After serving for 20 years in Congress, where he helped lobby for home rule, he ran for mayor in 1990 but didn’t make it past the Democratic primary. A graduate of the Yale University Divinity School, he also served as pastor of New Bethel Baptist Church in Shaw before retiring six years ago.

He has always felt a calling to human rights issues, especially abroad.

During his time in Congress, he spent time railing against apartheid in South Africa and calling attention to human rights abuses in Haiti.

In 2011, he traveled to Libya just as Moammar Gaddafi’s government spiraled into descent. At one point, he was feared dead. Not even his wife knew the circumstances of his visit, according to a statement at the time from now-Del. Eleanor Holmes Norton.

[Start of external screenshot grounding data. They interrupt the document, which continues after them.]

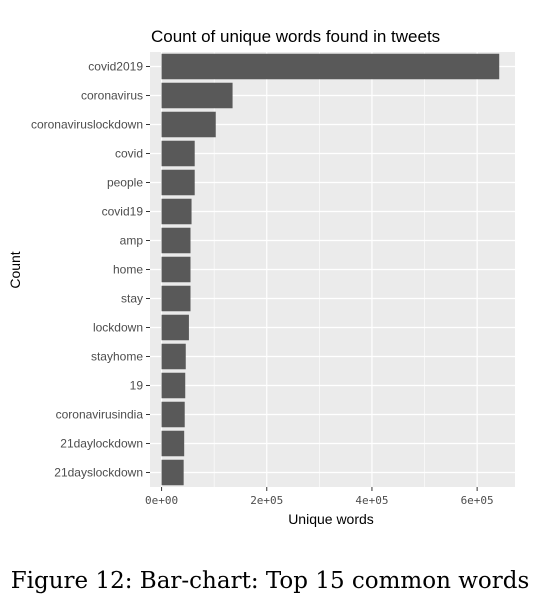 Image resolution: width=540 pixels, height=610 pixels. What do you see at coordinates (176, 212) in the screenshot?
I see `bar-covid19` at bounding box center [176, 212].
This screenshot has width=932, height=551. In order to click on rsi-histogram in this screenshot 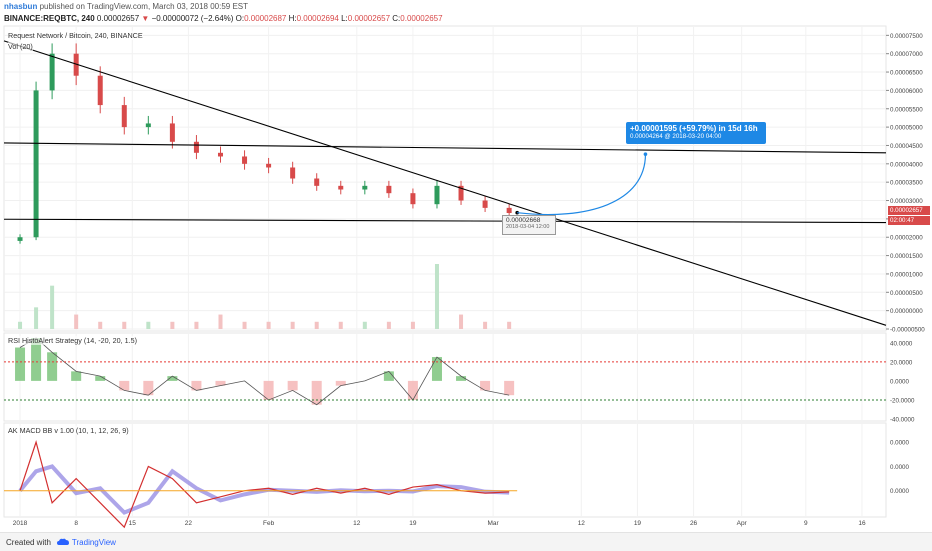, I will do `click(445, 372)`.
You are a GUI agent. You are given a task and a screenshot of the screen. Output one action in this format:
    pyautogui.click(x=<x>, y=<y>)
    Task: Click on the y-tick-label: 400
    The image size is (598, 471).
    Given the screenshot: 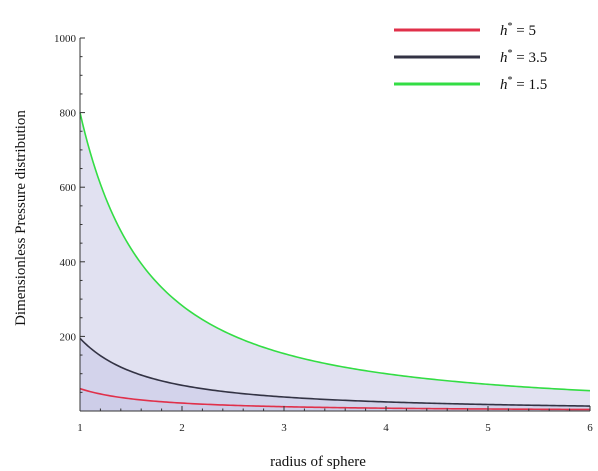 What is the action you would take?
    pyautogui.click(x=68, y=263)
    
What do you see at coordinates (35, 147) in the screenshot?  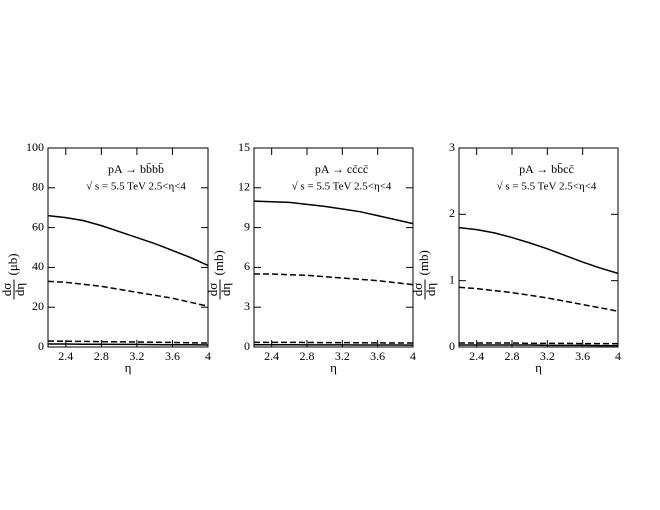 I see `y-tick-label: 100` at bounding box center [35, 147].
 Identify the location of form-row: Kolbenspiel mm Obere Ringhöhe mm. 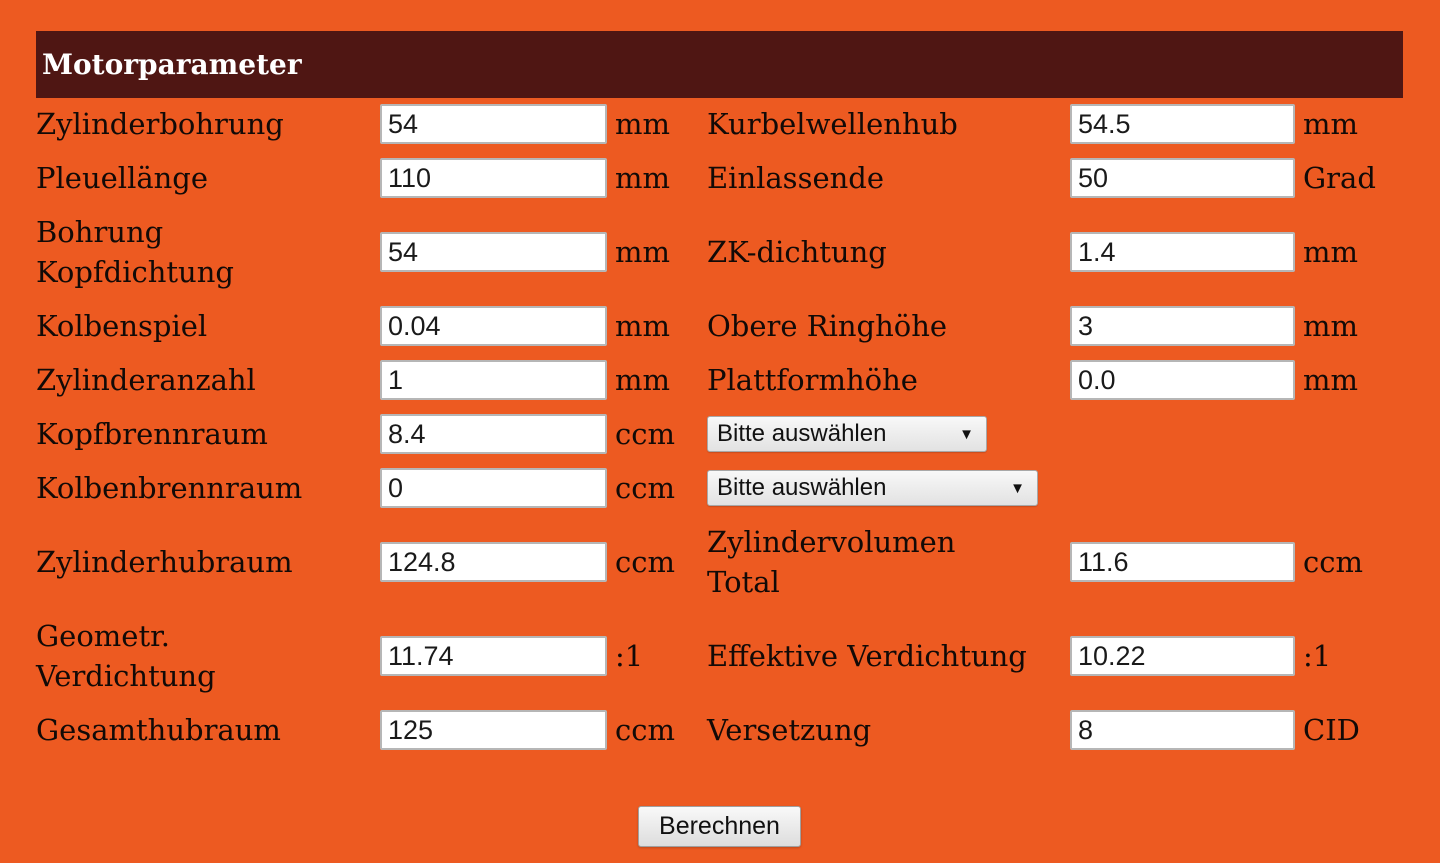
(720, 326).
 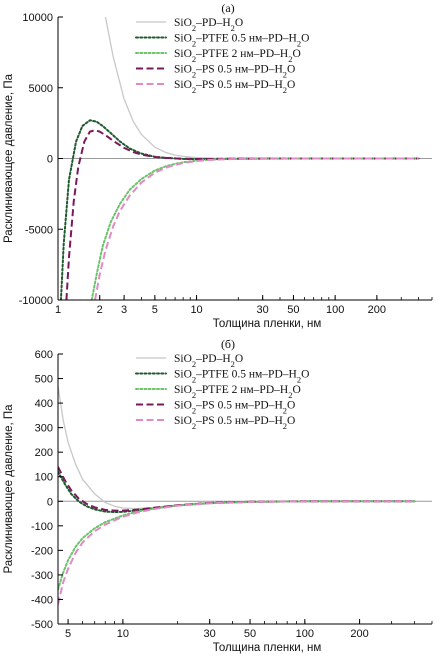 I want to click on y-tick-label: 500, so click(x=44, y=380).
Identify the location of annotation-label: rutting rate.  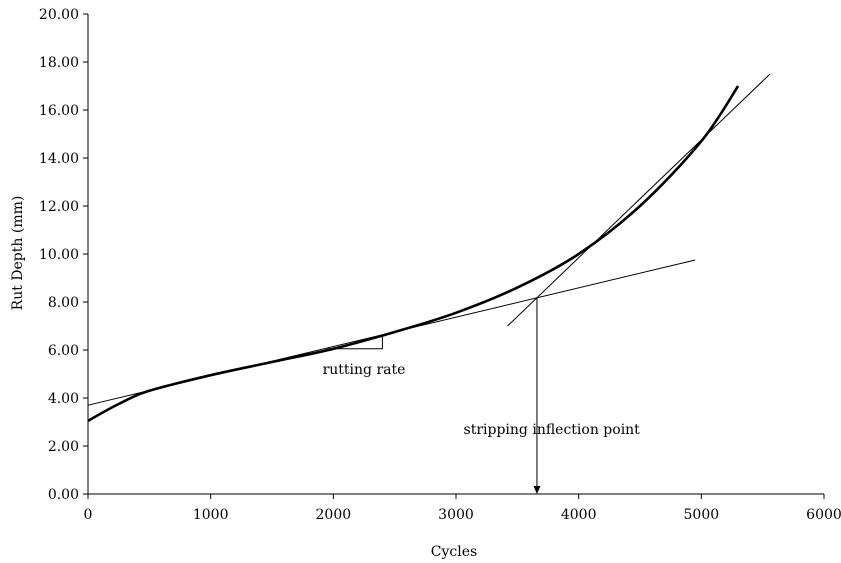
(364, 370).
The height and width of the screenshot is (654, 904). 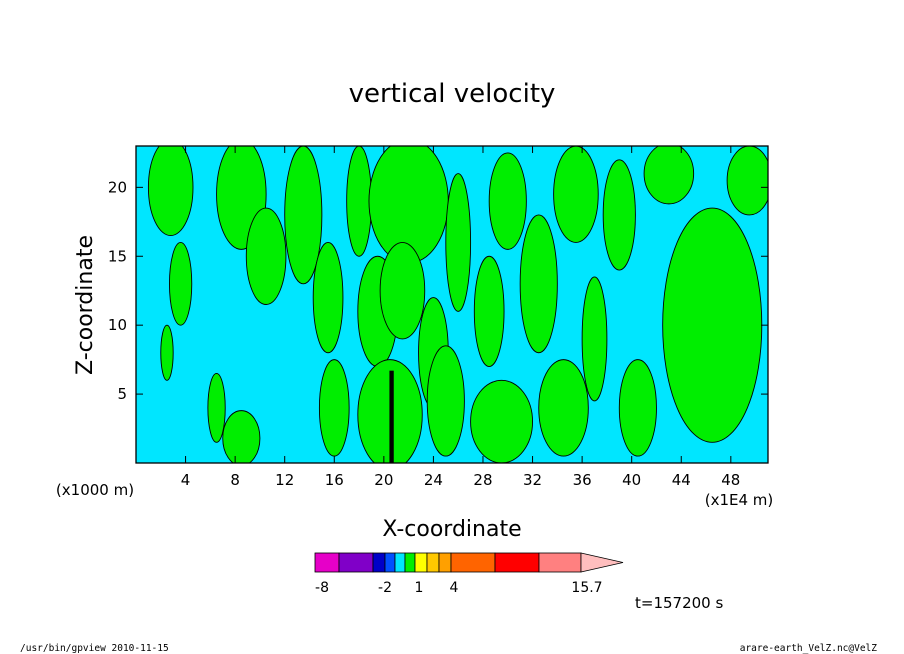 What do you see at coordinates (452, 530) in the screenshot?
I see `x-axis-label: X-coordinate` at bounding box center [452, 530].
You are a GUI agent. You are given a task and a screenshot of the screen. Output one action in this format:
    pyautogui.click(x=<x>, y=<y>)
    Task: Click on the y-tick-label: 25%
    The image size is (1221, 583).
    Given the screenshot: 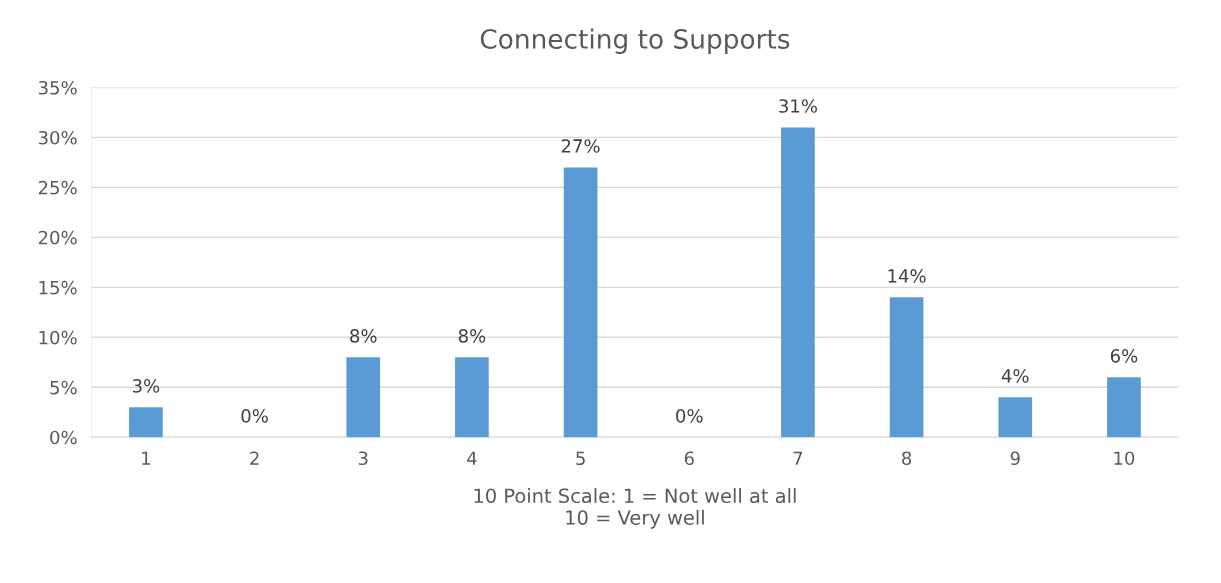 What is the action you would take?
    pyautogui.click(x=58, y=188)
    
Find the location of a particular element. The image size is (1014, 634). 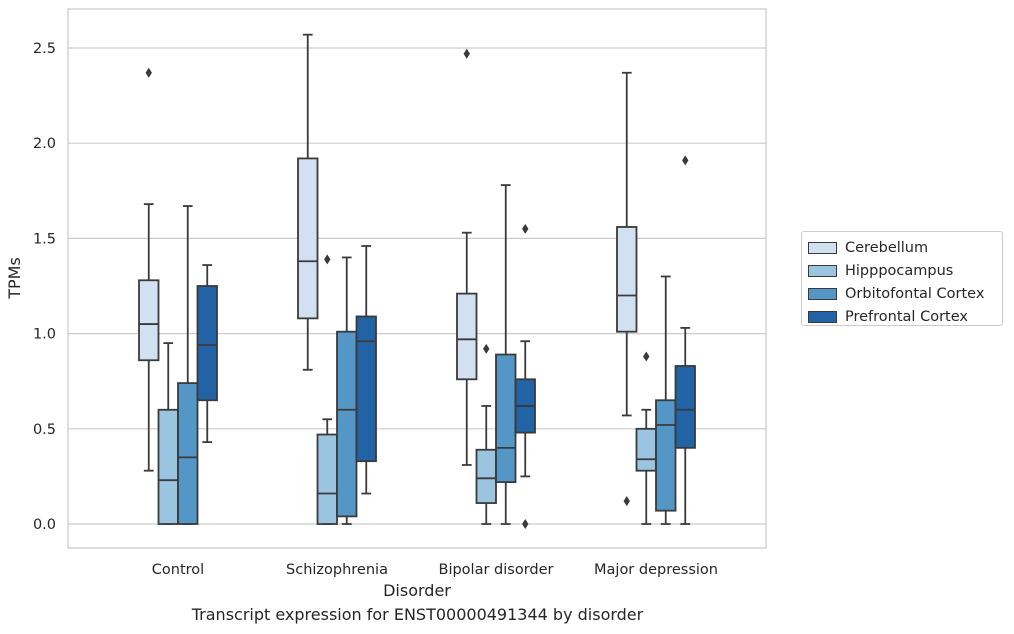

x-axis-label: Disorder is located at coordinates (417, 590).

In an interview with the Afro.com, Fauntroy said he personally met with Gaddafi on a peacekeeping mission but then “went into hiding for about a month in Libya after witnessing horrifying events in Libya’s bloody civil war.”

It appears that Fauntroy has gone back into hiding. At Wednesday’s news conference, Barnes, the attorney, could not definitively say that his client was in Dubai, only that there are “indicators” that he’s living there. Barnes said he has received packages from Fauntroy that say Dubai was the mail’s “place of origin.” He added: “I do think he’s in Dubai, but no one can be certain.”

Even as a line of Fauntroy’s prominent friends in the African American community pleaded with the public for money, none was either willing or capable of explaining why Fauntroy is abroad, what he’s specifically doing, whom he’s working with or where he’s living.

Barnes said that Fauntroy wants to come home soon but that there are “steps that need to happen.” Would the attorney care to elaborate? “I think on that,” he said, “I’m going to claim attorney-client privilege.”

Those who wish to help the Fauntroys can write checks payable to the Walter E. Fauntroy Family Fund and mail them to the fund’s fiduciary agent, the National Congress of Black Women, at 1250 Fourth St. SW, Suite WG-1, Washington, D.C., 20024.